Garap Proyek Baterai Listrik, RI Gandeng China-Amerika!

Verda Nano Setiawan, CNBC Indonesia
24 August 2023 12:05
Presiden Joko Widodo secara resmi memulai tahapan pembangunan industri baterai listrik terintegrasi pada Rabu, 8 Juni 2022, di Kawasan Industri Terpadu Batang (KITB), Kabupaten Batang, Provinsi Jawa Tengah. (Dok: Biro Pers Sekretariat Presiden)
Foto: Presiden Joko Widodo secara resmi memulai tahapan pembangunan industri baterai listrik terintegrasi pada Rabu, 8 Juni 2022, di Kawasan Industri Terpadu Batang (KITB), Kabupaten Batang, Provinsi Jawa Tengah. (Dok: Biro Pers Sekretariat Presiden)

Jakarta, CNBC Indonesia - Kementerian Investasi/Badan Koordinasi Penanaman Modal (BKPM) menyampaikan telah menggandeng sejumlah pihak dalam mengembangkan ekosistem baterai kendaraan listrik di Indonesia. Pihak-pihak tersebut antara lain yakni China, Korea, Eropa hingga Amerika Serikat.

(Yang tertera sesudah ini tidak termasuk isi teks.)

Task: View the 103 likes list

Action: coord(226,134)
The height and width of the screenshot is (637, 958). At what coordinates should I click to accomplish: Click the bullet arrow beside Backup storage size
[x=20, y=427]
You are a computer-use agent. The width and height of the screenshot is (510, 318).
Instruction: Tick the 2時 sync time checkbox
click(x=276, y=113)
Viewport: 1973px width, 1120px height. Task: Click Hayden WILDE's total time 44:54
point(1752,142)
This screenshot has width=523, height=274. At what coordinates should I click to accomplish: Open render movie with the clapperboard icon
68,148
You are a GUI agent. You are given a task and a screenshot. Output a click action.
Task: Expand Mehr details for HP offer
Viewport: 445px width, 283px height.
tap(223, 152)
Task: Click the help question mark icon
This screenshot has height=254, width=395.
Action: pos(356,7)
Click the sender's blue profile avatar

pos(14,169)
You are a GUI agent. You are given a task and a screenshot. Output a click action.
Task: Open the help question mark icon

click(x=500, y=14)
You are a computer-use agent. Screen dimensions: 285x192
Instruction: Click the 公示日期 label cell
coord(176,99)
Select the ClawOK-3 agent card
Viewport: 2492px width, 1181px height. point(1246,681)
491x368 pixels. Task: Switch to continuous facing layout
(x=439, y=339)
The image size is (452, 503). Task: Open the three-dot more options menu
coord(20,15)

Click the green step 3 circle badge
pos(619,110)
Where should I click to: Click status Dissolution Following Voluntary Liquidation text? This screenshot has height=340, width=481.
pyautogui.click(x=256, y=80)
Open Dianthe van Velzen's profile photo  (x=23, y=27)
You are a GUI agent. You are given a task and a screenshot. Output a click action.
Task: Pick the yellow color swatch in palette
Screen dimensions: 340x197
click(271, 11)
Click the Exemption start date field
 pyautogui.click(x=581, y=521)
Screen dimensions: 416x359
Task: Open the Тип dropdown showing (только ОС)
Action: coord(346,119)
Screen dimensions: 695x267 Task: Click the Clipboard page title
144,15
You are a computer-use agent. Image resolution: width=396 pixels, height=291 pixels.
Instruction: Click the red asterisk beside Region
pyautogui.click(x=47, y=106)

Menteri Investasi/Kepala Badan Koordinasi Penanaman Modal (BKPM) Bahlil Lahadalia memperkirakan bahwa hampir semua negara di dunia pada 2030 akan beralih menggunakan mobil listrik. Adapun dalam proses produksi mobil listrik tersebut, komponen baterai menyumbang sebesar 40% dan sisanya 60% merupakan kerangka.

Sementara, sebagian besar potensial bahan baku baterai kendaraan listrik terdapat di Indonesia. Di luar lithium, RI mempunyai nikel, kobalt, dan mangan sebagai material utama baterai kendaraan listrik.

Sehingga bukan hal yang mengejutkan apabila kebijakan larangan ekspor mineral mentah berupa nikel mendapat pertentangan dari sejumlah negara.

"Di Indonesia kita punya 3 yang tidak kita punya hanya lithium. Ini lah politik luar negeri dunia agar memaksa kita industri kita tidak berkembang. Maka kami lawan dengan cara menggandeng investasi dari Korea LG sebesar Rp 165 triliun. Kemudian CATL dari China, Eropa dan Amerika Ford," Kata Bahlil dalam Kuliah Umum Menteri Investasi/Kepala BKPM di Universitas Sebelas Maret (UNS), dikutip Kamis (24/8/2023).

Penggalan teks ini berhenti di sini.